The latest IMF projections for Pakistan suggest that Pakistan’s economy has regained short-term stability, but it remains burdened by high debt, weak investment and slow employment growth, a media report said on Wednesday.
Projections by the International Monetary Fund (IMF), released early on Tuesday alongside the statement announcing a fresh disbursement of around $1.2bn to Pakistan, showed that the country’s economic growth was projected to inch up from 2.6% in FY-25 to 3.2% by FY-26, a pace that barely matches population growth in the country of 240.5mn people, reported Dawn.
With a per capita income of $1,677, this trajectory points more to economic containment than recovery.
Pakistan’s population also continues to grow at a high pace, with mid-2025 official figures citing 2.55%, while World Bank data points to 1.8-1.9%. In terms of inflation, after averaging 23.4% in FY-24, consumer prices are estimated to have fallen sharply to 4.5% in FY-25, and projected to rise to 6.3% in FY-26, the report said.
Unemployment is projected to fall only modestly from 8.3% in FY-25 to 7.5% in FY-26, underscoring the weak job-creating capacity of the current growth path, it added.
On the fiscal front, government revenue and grants are projected to rise from 12.7% of the gross domestic product (GDP) in FY-25 to 16.3% by FY-26, while expenditure is expected to remain near 20% of GDP, it said.

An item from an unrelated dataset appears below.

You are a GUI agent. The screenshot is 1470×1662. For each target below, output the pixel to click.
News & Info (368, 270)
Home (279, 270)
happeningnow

As a result, the budget deficit is projected to narrow from -6.8% to -4.0% of the GDP. Pakistan is also projected to maintain a primary surplus rising to 2.5% of the GDP, a central IMF benchmark.
Despite this tightening, the public debt burden remains heavy. Total general government debt, including IMF obligations, is projected to hover around 72-73% of the GDP, while government and guaranteed debt is expected to stay near 76%, it said.
Domestic debt accounts for nearly half of the GDP, keeping interest costs elevated amid high domestic borrowing rates.
Foreign investment, however, remains subdued. Foreign direct investment (FDI) is projected at just 0.5-0.6% of the GDP throughout the period under review, it added.
Meanwhile, the 15.4% real effective appreciation of the Pakistani rupee in FY-25 signals a shift towards currency stability after a period of sharp depreciation.
Taken together, the IMF projections for Pakistan suggest that the immediate risk of economic free fall has eased, but the country remains locked into a narrow stabilisation path marked by weak growth, heavy debt and limited relief for households, the report said.
The immediate crisis may have passed, but the challenge of translating stabilisation into sustained, inclusive growth remains unresolved, according to the paper.